** GIVEN INFORMATION follows **
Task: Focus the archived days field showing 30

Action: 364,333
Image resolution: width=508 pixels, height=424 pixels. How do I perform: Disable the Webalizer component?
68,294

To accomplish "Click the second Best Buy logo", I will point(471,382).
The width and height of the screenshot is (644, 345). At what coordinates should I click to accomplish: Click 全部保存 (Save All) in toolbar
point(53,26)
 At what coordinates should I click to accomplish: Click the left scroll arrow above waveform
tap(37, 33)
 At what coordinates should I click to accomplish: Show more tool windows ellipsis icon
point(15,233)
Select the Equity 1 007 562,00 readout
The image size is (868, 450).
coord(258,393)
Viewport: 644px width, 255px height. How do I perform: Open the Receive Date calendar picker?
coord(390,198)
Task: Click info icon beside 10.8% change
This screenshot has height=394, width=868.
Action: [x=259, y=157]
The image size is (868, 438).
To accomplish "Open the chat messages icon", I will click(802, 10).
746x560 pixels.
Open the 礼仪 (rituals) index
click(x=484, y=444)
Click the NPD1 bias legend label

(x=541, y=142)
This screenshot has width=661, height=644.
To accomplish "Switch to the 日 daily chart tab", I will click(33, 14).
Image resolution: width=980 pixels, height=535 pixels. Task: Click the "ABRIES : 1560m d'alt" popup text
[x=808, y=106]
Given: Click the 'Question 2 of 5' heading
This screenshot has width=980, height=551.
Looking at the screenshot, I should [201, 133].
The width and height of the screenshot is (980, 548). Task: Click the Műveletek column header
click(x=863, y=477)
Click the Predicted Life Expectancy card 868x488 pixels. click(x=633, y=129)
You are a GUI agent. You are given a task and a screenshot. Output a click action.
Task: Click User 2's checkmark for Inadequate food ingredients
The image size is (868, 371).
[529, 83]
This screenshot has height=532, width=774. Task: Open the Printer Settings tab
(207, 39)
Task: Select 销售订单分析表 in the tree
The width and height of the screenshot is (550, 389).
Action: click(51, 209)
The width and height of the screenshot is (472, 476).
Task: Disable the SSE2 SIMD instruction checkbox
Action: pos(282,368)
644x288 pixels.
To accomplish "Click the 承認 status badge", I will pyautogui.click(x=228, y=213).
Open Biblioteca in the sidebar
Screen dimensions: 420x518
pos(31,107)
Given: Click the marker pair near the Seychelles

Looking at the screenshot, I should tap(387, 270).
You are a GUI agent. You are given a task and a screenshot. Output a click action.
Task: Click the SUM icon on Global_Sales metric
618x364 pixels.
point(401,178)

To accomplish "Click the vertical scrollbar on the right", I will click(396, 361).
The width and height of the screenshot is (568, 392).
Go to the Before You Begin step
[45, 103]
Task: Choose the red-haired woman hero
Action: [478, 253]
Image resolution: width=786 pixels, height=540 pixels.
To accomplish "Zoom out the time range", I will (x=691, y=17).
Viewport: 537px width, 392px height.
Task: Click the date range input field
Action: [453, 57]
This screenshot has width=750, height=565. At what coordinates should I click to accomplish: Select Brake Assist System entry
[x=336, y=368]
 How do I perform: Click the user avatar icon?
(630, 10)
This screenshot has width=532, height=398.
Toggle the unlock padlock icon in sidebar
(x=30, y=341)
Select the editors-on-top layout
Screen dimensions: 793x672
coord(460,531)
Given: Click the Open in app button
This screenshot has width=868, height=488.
** End of GIVEN INFORMATION **
### WORK INSTRUCTIONS:
The answer must be the lines from the one containing "Given: Click the Open in app button" through the last line of the records, copied exactly, with nothing else.

### ANSWER TO THIS EXERCISE:
Given: Click the Open in app button
This screenshot has width=868, height=488.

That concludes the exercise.